Recently I have been working through some thorny data and encoding issues whilst integrating via BizTalk. PowerShell really is the new Swiss Army Knife that Perl always was in my long past days of Korn shell on AIX UNIX. As an example I have had to strip out a particular field from a c. 1GB XML file and get a unique count. Typically on a 32bit system, 1GB won't load into a DOM to just do XmlDocument.SelectNodes("...").Count. So I wrote a few lines of C# in a ConsoleApplication that used a XmlTextReader to just Console.WriteLine the element value every time it encountered a particular element. I can reuse this code over and over. So here is a bit of PowerShell to manipulate the output:
get-content C:\temp\mylist.txt | sort -caseSensitive | where {$_.Length -gt 0} | get-unique
This gives me a unique list whilst skipping empty lines. I could go further just in case there is some whitespace crawling in:
get-content C:\temp\mylist.txt | %{$_.Trim()} | where {$_.Length -gt 0} | sort -caseSensitive | get-unique
Maybe I want that counted:
get-content C:\temp\mylist.txt | %{$_.Trim()} | where {$_.Length -gt 0} | sort -caseSensitive | get-unique| measure-object
Another issue we faced was that we receiving files using different encodings.
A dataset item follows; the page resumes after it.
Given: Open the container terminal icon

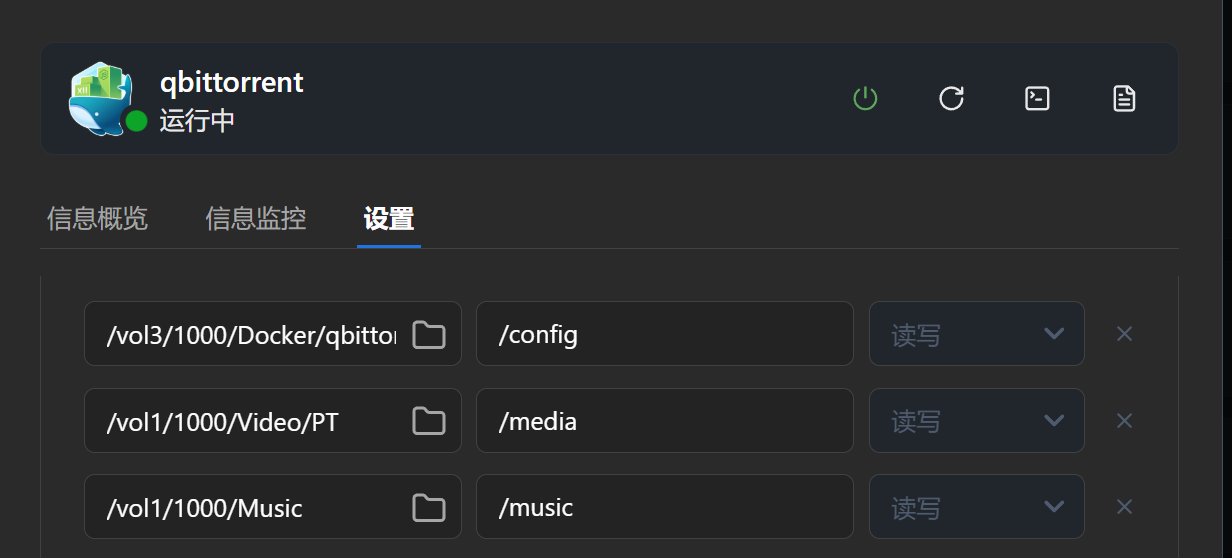Looking at the screenshot, I should 1038,98.
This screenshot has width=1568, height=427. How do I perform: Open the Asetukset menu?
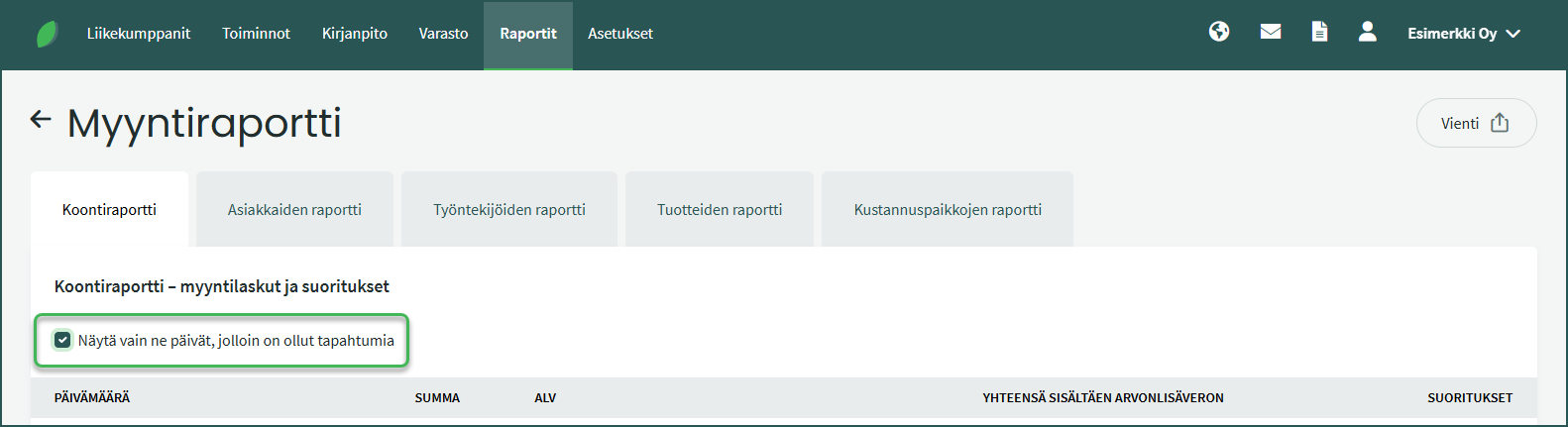tap(620, 34)
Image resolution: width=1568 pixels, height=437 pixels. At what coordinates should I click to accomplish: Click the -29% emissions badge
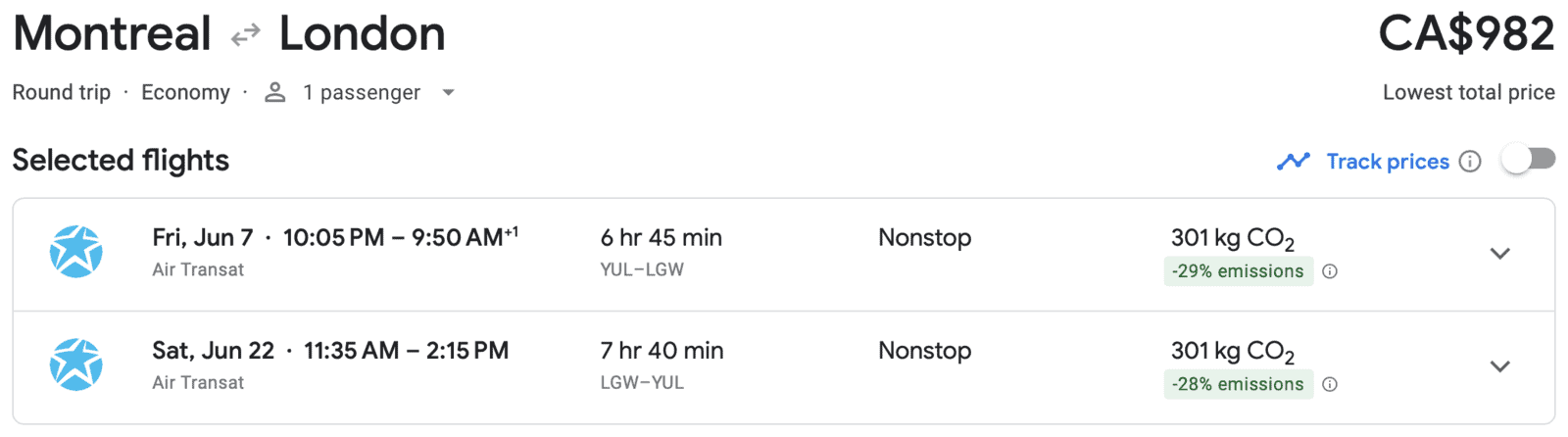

What tool should I use to check to view the Hex and see what the bytes in the stream really say and check the difference? PowerShell:
3> gc C:\temp\FileOne.xml -encoding byte -totalcount 1000 | format-hex
Address: 0 1 2 3 4 5 6 7 8 9 A B C D E F 10 11 12 13 14 15 16 17 ASCII
-------- ----------------------------------------------------------------------- ------------------------
00000000 EF BB BF 3C 44 69 73 70 6C 61 79 4E 61 6D 65 20 56 61 6C 75 65 3D 22 43 ...<DisplayName Value="C
00000018 65 73 C3 A1 72 69 61 20 C3 89 76 6F 72 61 22 20 6C 61 6E 67 75 61 67 65 es..ria ..vora" language
00000030 3D 22 65 6E 2D 47 42 22 20 2F 3E ="en-GB" />
Here I can see that the UTF-8 Byte Order Mark is present and what bytes are being used to represent the accented characters in the above XML.
To someone who started out as a UNIX sysadmin / Oracle DBA you have no idea what it is like to have a proper shell again!